Так закончил Нича свой монолог, потом снова углубился в думы, набил ещё раз трубку, высек огня и опять закурил. Покуривает, поплёвывает и всё раскидывает умом, голова даже заболела.
— А не у самого ли его преподобия он был?.. Хе-хе, его-то нет дома, в путь-дорогу отправился, — говорит Нича, покачивая головой. — А чего, собственно, я ломаю себе голову? Ночь-то уж больно хороша, так что нет ничего удивительного! Было бы удивительно, если бы я ни души не встретил! Эх, не будь я службой связан, и я не прочь бы на старости лет маленько беса потешить… Хе-хе! Не мешало бы! Только Нича ко всякой шушере не пойдёт! Да, заела меня бедность, не до этого мне теперь! А надвинь-ка я шёлковую шляпу на правый глаз, да надень сапожки с подборами, да пенковую трубку с длинным чубуком по животу пусти — поглядели бы вы тогда на меня, чёрт побери совсем. А так, в засаленной шляпе да в дороце, и в голову не приходит взглянуть на кого… Однако какой ни на есть… а всё же бывает и приглянусь кое-кому… Вот на Татичевой улице… кто бы сказал, что я могу по сердцу прийтись Арсиной тёще?! Ведь чуть только завидит меня, сейчас начнёт платочек да кудряшки поправлять, потом сложит губки сердечком и стрельнет глазами, а как пройду — кашлянет негромко вслед и обязательно спросит: «Как же ты, Нича, без жены-то?» А я ей в ответ: «Как раз так, как ты без мужа». А она опять этак кашлянёт… Да, недаром сказано: ищите и обрящете!.. Смазливая баба, этого у неё не отнимешь, и шустрая! Жаль, что не в моём «приходе»! Из-за этого я и надумал сменяться «приходом» со своим приятелем и коллегой, с этим Мичей, — тогда уж такое пойдёт веселье, только держись! И что я себе по пустякам голову ломаю из-за этого Шацы? Невидаль какая! Если сейчас не погулять, так когда же, чёрт возьми! А я в его годы лучше, что ли, был? Холера ему в бок! Не будь я шалопаем, не таскайся по ночам без фонаря, не служил бы я сейчас в ночных сторожах, не скалил бы по-собачьи зубы из-за чужого добра да чужой корысти. Эх, кабы мне моё хозяйство! Да нет его, фьють! — И Нича махнул рукой. — А уцелей оно, не согласился бы я сторожить даже царские палаты в самой Вене, не то что это поганое село! Да что поделаешь, — слава богу, хоть так, а не хуже!

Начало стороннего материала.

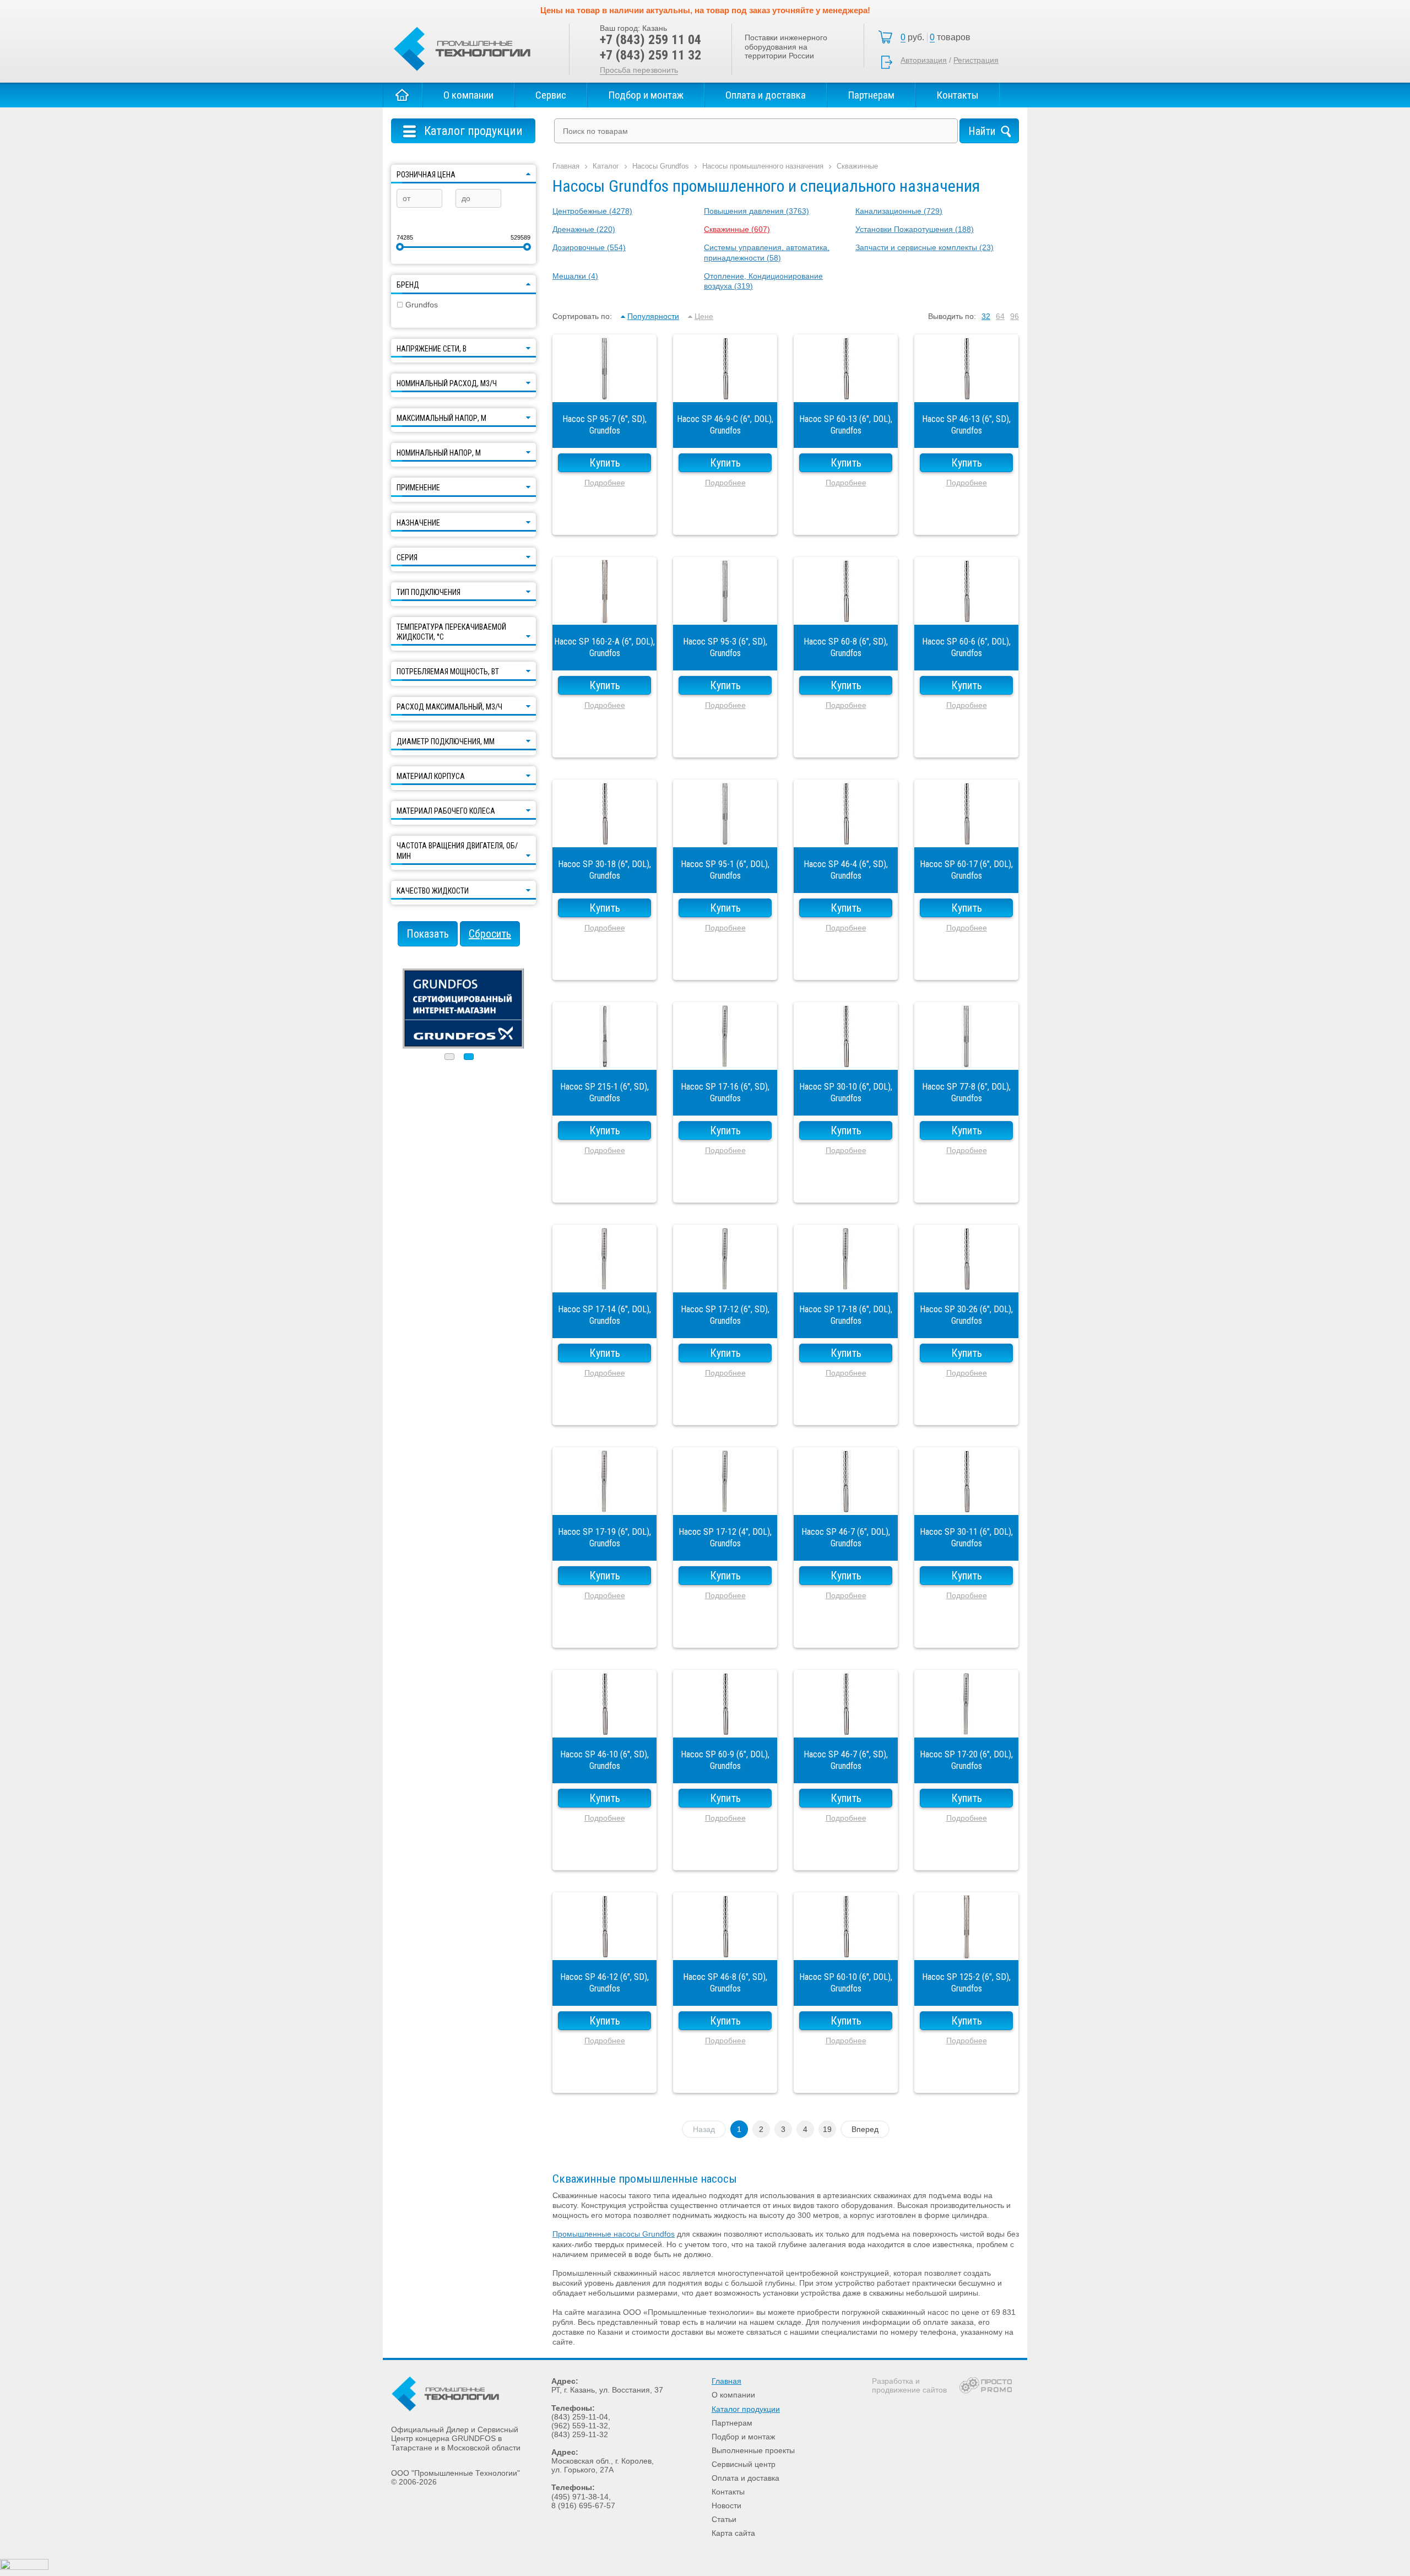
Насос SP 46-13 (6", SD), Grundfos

— Аа-ха-ха-хаа! — зевает он и продолжает: — Просто голова трещит от стольких мыслей. Дай-ка прилягу да вздремну малость, вон уже и петухи поют! — говорит Нича, берёт рог и трубит три раза, хотя ещё только два часа ночи, суёт трубку за ремень правого опанка[61], растягивается на скамье, кладёт правую руку под голову, закрывает свои вечно бодрствующие глаза и снова засыпает.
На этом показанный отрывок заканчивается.